* Exercise directions *
All lines holding the word "computer" are to be copied from the records beneath.

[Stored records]
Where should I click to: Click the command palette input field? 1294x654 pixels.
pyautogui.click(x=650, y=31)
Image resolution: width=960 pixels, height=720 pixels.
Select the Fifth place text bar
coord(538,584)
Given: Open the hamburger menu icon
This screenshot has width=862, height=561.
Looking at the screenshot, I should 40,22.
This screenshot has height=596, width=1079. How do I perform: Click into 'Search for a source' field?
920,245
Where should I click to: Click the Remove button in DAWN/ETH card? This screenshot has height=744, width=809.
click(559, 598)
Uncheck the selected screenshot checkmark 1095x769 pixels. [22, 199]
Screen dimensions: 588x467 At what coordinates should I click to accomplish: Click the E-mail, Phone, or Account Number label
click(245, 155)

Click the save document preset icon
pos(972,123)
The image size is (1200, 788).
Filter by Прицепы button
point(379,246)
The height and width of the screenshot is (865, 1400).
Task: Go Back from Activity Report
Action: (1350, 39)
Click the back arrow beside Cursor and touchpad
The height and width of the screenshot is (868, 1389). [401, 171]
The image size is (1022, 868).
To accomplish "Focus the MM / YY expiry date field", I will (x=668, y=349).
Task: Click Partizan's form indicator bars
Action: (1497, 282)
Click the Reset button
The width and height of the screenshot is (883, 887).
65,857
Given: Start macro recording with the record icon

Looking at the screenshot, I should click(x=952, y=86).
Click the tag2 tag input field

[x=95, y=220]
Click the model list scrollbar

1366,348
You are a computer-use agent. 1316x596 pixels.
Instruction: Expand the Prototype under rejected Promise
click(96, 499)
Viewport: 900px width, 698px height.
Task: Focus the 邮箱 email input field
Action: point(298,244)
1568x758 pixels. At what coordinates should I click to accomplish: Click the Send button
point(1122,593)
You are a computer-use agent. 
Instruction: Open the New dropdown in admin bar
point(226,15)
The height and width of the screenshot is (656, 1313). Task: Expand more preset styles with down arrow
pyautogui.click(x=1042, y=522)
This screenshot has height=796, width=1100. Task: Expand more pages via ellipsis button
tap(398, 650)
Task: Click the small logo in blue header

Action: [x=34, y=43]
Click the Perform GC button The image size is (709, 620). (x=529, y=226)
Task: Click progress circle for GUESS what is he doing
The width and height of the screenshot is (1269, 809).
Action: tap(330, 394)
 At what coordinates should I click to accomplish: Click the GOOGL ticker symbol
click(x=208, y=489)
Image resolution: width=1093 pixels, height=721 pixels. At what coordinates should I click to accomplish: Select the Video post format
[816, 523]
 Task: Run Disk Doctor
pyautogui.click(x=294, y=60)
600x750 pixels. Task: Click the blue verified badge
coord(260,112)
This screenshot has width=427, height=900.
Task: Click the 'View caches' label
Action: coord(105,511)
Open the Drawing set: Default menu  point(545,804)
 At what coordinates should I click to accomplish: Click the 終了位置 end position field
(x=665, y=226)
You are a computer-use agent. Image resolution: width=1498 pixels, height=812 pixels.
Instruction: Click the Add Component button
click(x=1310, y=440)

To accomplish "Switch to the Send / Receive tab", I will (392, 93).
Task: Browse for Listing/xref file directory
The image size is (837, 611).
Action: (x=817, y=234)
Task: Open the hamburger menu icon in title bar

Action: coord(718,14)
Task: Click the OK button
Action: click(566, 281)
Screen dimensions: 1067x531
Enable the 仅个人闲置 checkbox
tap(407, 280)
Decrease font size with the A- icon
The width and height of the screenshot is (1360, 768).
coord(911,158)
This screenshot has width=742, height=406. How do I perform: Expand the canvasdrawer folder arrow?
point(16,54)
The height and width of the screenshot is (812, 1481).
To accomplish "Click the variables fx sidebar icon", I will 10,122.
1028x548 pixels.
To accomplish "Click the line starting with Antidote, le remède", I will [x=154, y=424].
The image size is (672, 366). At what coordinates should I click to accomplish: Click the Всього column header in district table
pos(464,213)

* Solution for this problem *
You are a computer-use agent. 1316x596 pixels.
You are a computer-use agent. 
You are a computer-use agent. Image resolution: width=1498 pixels, height=812 pixels.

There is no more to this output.